Last June, when Swift released ‘You Need To Calm Down’, I wrote an in-depth article about how it was her straight ally anthem. I argued that while it was Not Great for her to take up space during Pride month to shout about how much she supported the queer community when we could have been hearing from actual queer people, it was still a fantastic song and that it was fine for straight allies like myself to have an anthem of their own. Well, long story short, over the course of writing that article and after some thinking and some conversations, I came to acknowledge that perhaps I was not as straight as I had led myself to believe. By the time I went out that night in Hackney I was out to myself and a few other people as bisexual. When ‘You Need To Calm Down’ started playing, the crowd went off even more than it did for all the other songs, and on the line “shade never made anybody less gay,” Pride flags were waved around the room as queer people embraced and danced and sang, just as welcome and safe as any other Taylor Swift fan.
The people of Swiftogeddon came from all walks of life, with only one thing in common: a love for the music of Taylor Swift so abiding that they would attend an entire night dedicated to her. If they’re anything like me (and judging by the way the evening went, they were), they will have spent years tucked up in their rooms listening to a young country singer from Wyomissing, Pennsylvania while everyone else was listening to whatever was more popular, or edgier, or some indie record that’s much cooler than her’s. Yes, Taylor Swift is one of the biggest pop stars on the planet, but she wasn’t when she released ‘I’m Only Me When I’m With You’. There will have been moments when the people in that room felt like they were the only ones in the world who loved Taylor Swift as much as they did.
The last song of the night was ‘Long Live’, an album track from 2010’s Speak Now.

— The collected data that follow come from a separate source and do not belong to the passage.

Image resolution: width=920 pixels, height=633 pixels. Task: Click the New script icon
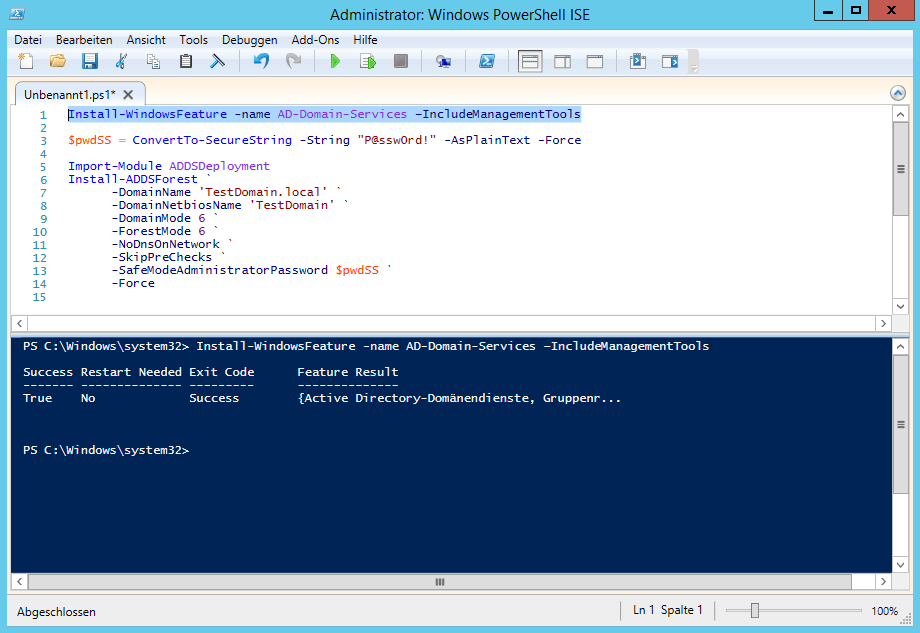pyautogui.click(x=26, y=62)
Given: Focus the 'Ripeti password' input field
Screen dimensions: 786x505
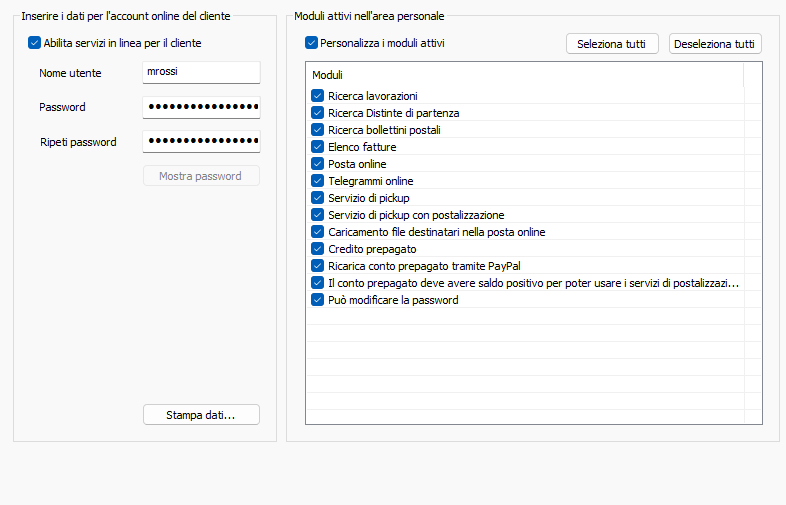Looking at the screenshot, I should 201,142.
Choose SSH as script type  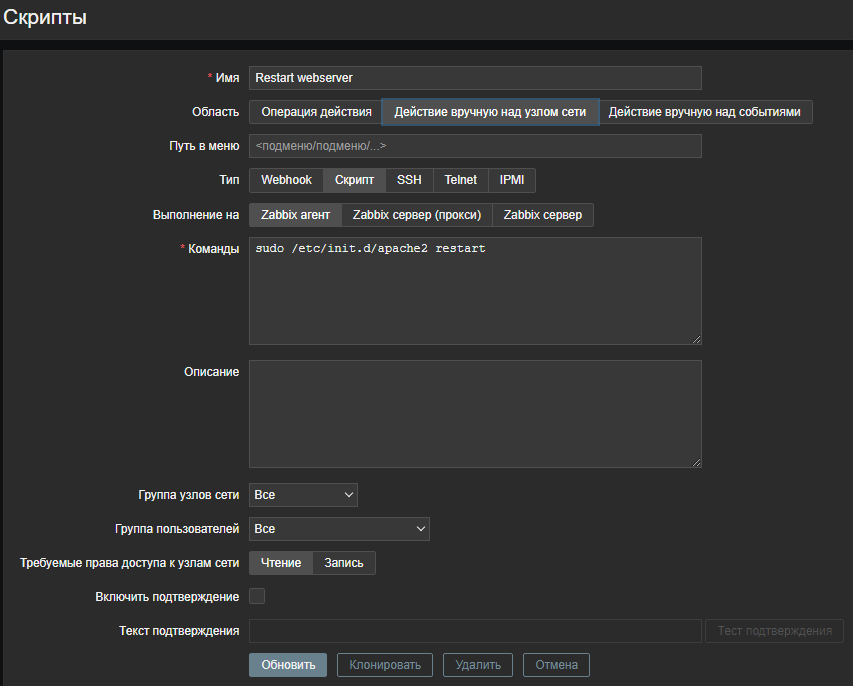point(409,180)
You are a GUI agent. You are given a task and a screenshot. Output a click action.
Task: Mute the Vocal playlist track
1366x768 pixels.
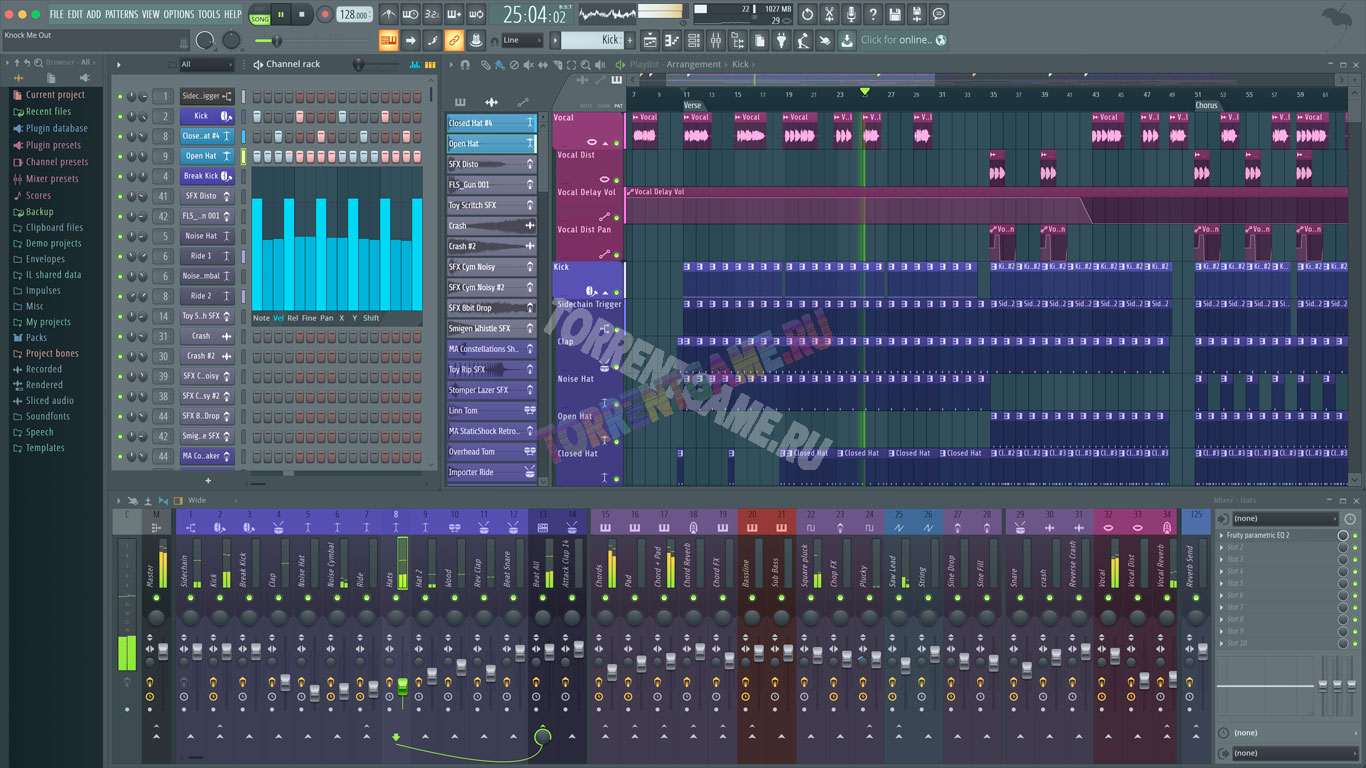tap(616, 143)
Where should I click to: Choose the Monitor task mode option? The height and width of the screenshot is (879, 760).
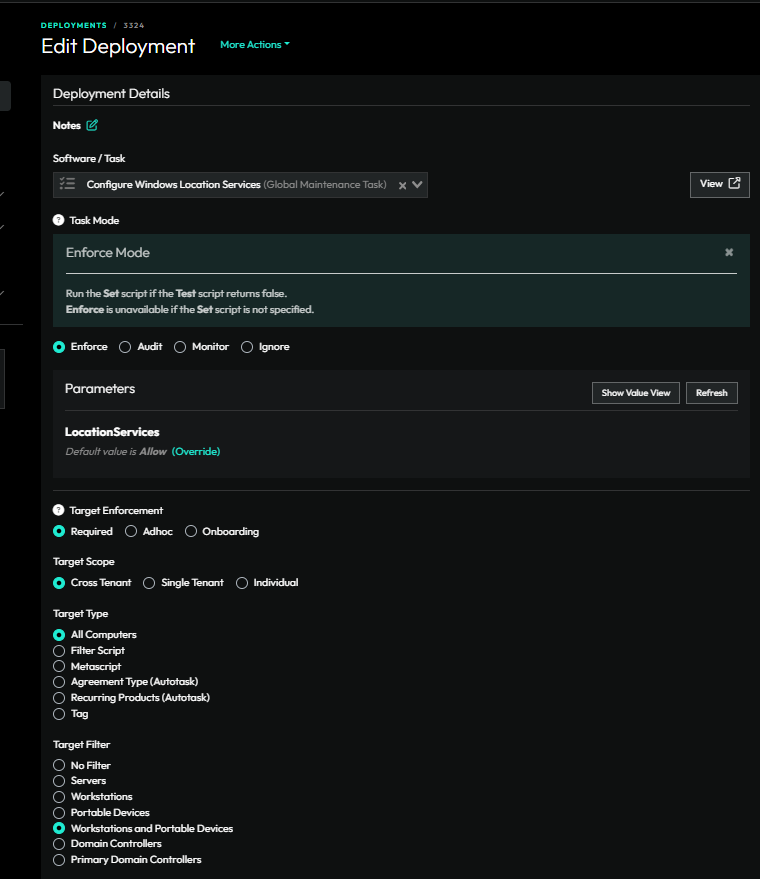(180, 347)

It was 3am, I was tired, a little bit drunk and filled to the brim with joy.
I said remember this feeling / I passed the pictures around / Of all the years that we stood there on the sidelines / Wishing for right now
Looking around the room, I saw these people I’d shared my night with. I saw groups of friends, strangers, couples, queer people, straight people, people who loved country music in 2007, people who loved Lover in 2019. I saw them listening to ‘Fearless’ in their earphones on the school bus, I saw them learning to play ‘Tim McGraw’ on the guitar, I saw them standing on the sidelines, waiting, wishing for right now. I saw us all living inside a moment we could never have dreamed of a decade ago. Wherever and whenever we first heard her music, Swiftogeddon gave us a place of total acceptance, a place to — as the tagline on the website goes — “come together and worship at the altar of Taylor Swift”.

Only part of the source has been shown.